Skip site navigation (1) Skip section navigation (2)

Re: [PORTS] Locale bug

From: Bruce Momjian <pgman(at)candle(dot)pha(dot)pa(dot)us>
To: Andriy I Pilipenko <bamby(at)marka(dot)net(dot)ua>
Cc: pgsql-patches(at)postgresql(dot)org, pgsql-ports(at)postgresql(dot)org
Subject: Re: [PORTS] Locale bug
Date: 2000-06-12 23:53:48
Message-ID: 200006122353.TAA10428@candle.pha.pa.us (view raw or flat)
Thread:
Lists: pgsql-patchespgsql-ports
Can someone comment on this?

> ============================================================================
>                         POSTGRESQL BUG REPORT TEMPLATE
> ============================================================================
> 
> 
> Your name		:	Andriy I Pilipenko
> Your email address	:	bamby(at)marka(dot)net(dot)ua
> 
> 
> System Configuration
> ---------------------
>   Architecture (example: Intel Pentium)  	:  Intel Pentium
> 
>   Operating System (example: Linux 2.0.26 ELF) 	:  FreeBSD 3.x, 4.0
> 
>   PostgreSQL version (example: PostgreSQL-6.5.1):  PostgreSQL-6.5.3,
>                                                    PostgreSQL-7.0.beta5
> 
>   Compiler used (example:  gcc 2.8.0)		:  gcc 2.7.2.2, gcc 2.9.5
> 
> 
> Please enter a FULL description of your problem:
> ------------------------------------------------
> 
> There is at least FreeBSD specific bug in PostgreSQL. If Postgres
> configured with locale support but without multibyte support one cannot
> perform case insensitive search using national language characters.
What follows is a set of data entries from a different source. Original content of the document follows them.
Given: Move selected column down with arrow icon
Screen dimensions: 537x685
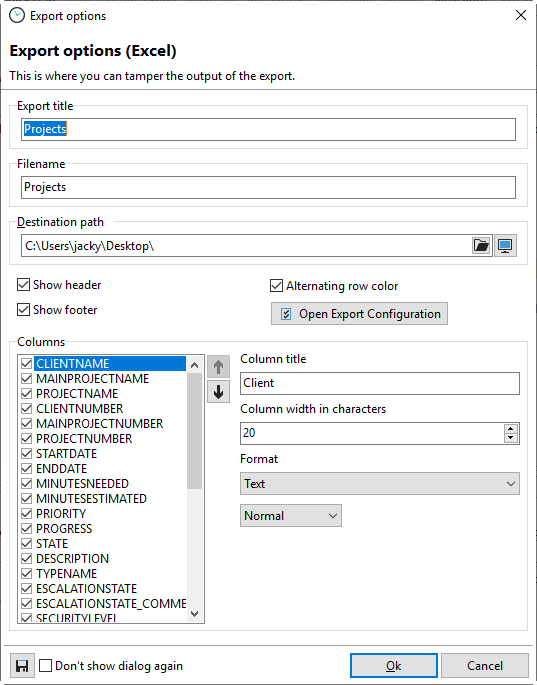Looking at the screenshot, I should click(x=218, y=391).
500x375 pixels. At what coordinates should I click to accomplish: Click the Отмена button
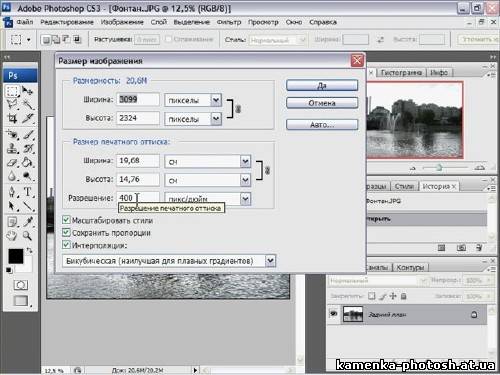point(322,103)
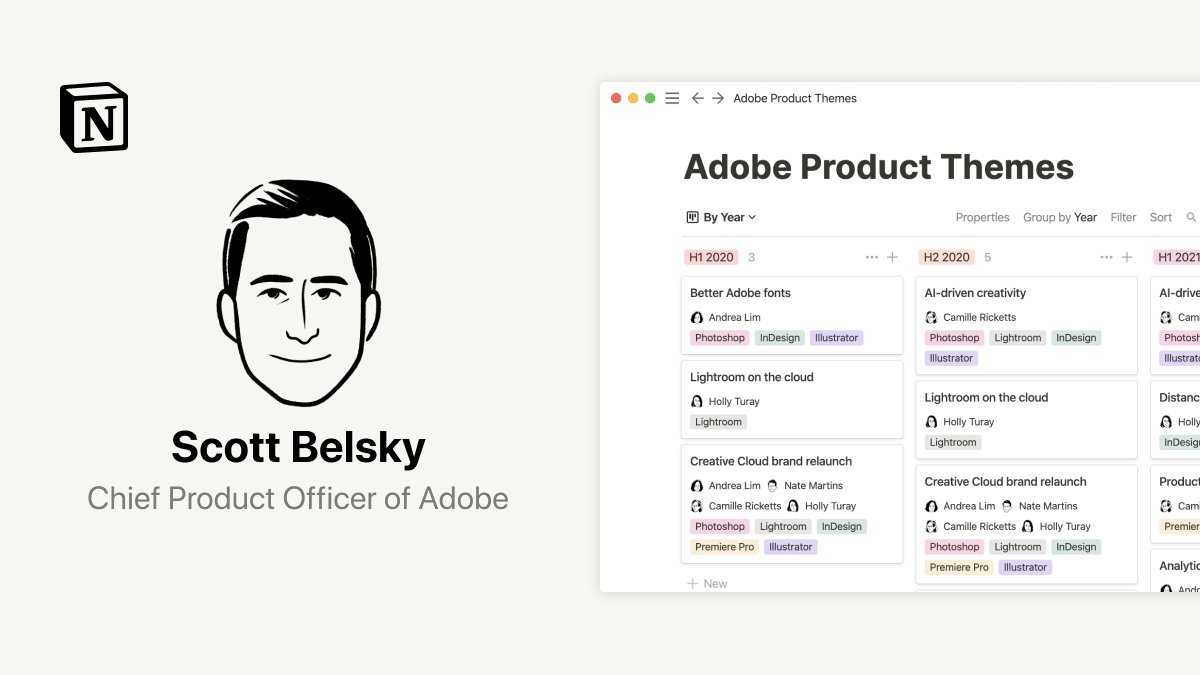Image resolution: width=1200 pixels, height=675 pixels.
Task: Open the Group by Year menu
Action: coord(1059,217)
> Problem comes from declaration pg_wchar as char for non-multibyte mode.
> Character values above 127 considered to be negative values and this
> result in improper return values of functions isalpha(), isupper() etc.
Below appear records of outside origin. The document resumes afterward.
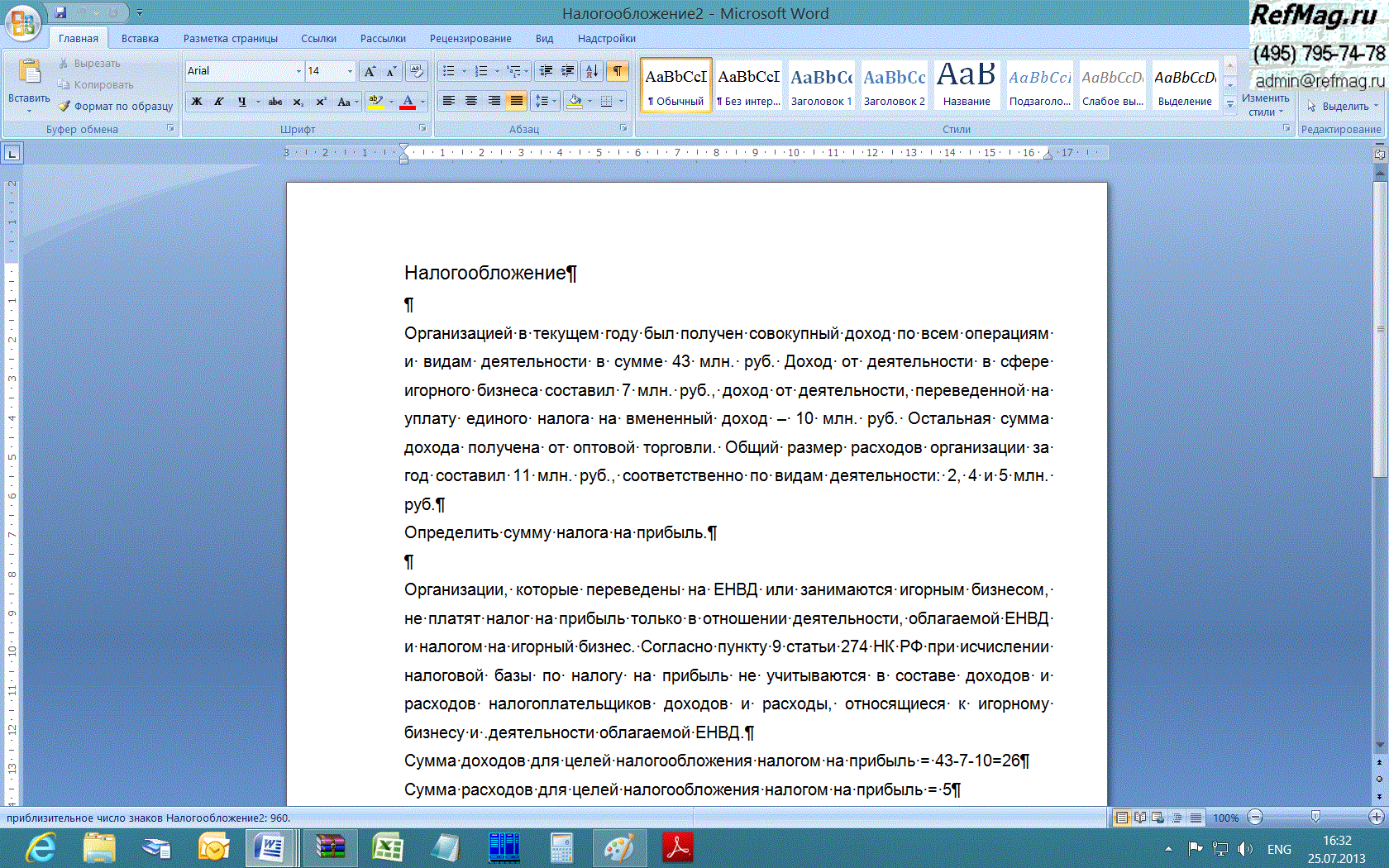Open the Вставка ribbon tab
This screenshot has width=1389, height=868.
(140, 38)
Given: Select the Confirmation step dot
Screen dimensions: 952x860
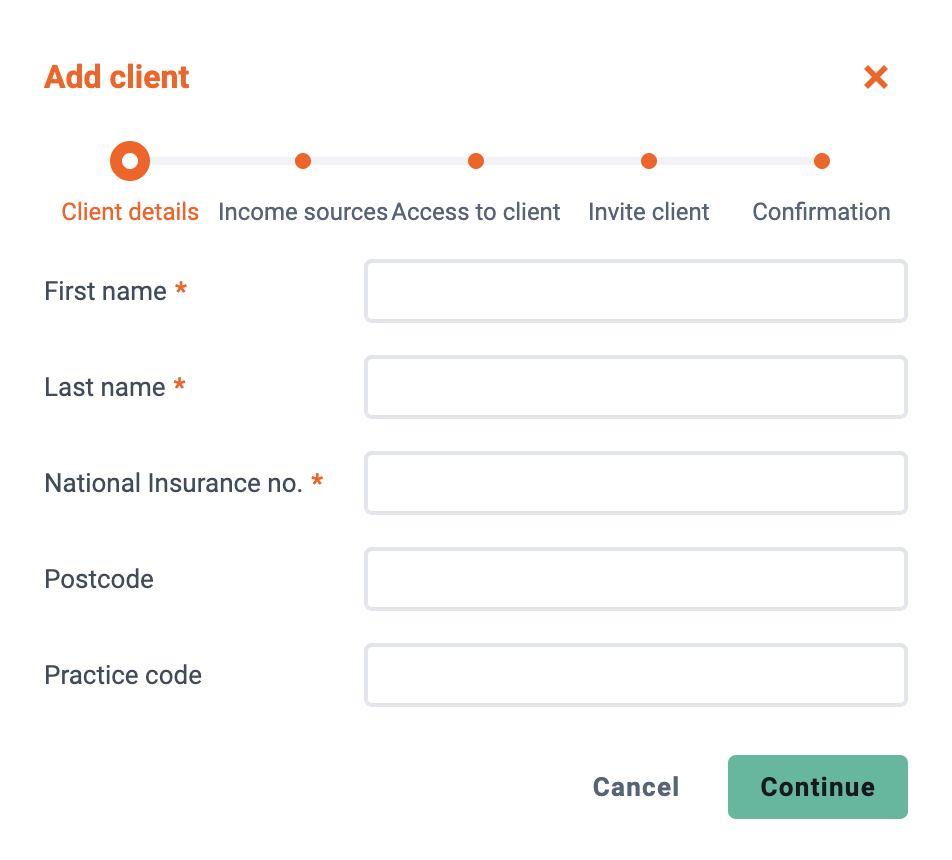Looking at the screenshot, I should pos(822,161).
> Declaring pg_wchar as unsigned char eliminates this problem.
> 
> This problem not exists on Linux. On this system functions like isalpha(),
> isupper() etc. successfully accept negative values as well as their
> positive counterparts.
> 
> 
> Please describe a way to repeat the problem.   Please try to provide a
> concise reproducible example, if at all possible: 
> ----------------------------------------------------------------------
> 
> Compile and install postgres with locale support enabled and multibyte
> support disabled on FreeBSD. Create table with field of some character
> type. Put in the table couple of recods with some character with code
> above 127 in lower and upper case. Try query like this:
> 
>   SELECT * FROM table WHERE field ~* '<the_character>'
> 
> where <the_character> is the mentioned character. You will receive only
> one record with character exactly the same as in query.
> 
> 
> If you know how this problem might be fixed, list the solution below:
> ---------------------------------------------------------------------
> 
> Here is the patch. I tried it on FreeBSD and Linux with success. This
> patch applies to PostgreSQL 6.5.3 and 7.0.beta5.
> 
> 
> Index: postgres/src/backend/regex/engine.c
> diff -c postgres/src/backend/regex/engine.c:1.1.1.1 postgres/src/backend/regex/engine.c:1.2
> *** postgres/src/backend/regex/engine.c:1.1.1.1	Tue Apr 18 21:45:09 2000
> --- postgres/src/backend/regex/engine.c	Wed Apr 19 09:46:38 2000
> ***************
> *** 123,130 ****
>   #define NONCHAR(c)	  ((c) > 16777216)	/* 16777216 == 2^24 == 3 bytes */
>   #define NNONCHAR  (CODEMAX-16777216)
>   #else
> ! #define NONCHAR(c)		  ((c) > CHAR_MAX)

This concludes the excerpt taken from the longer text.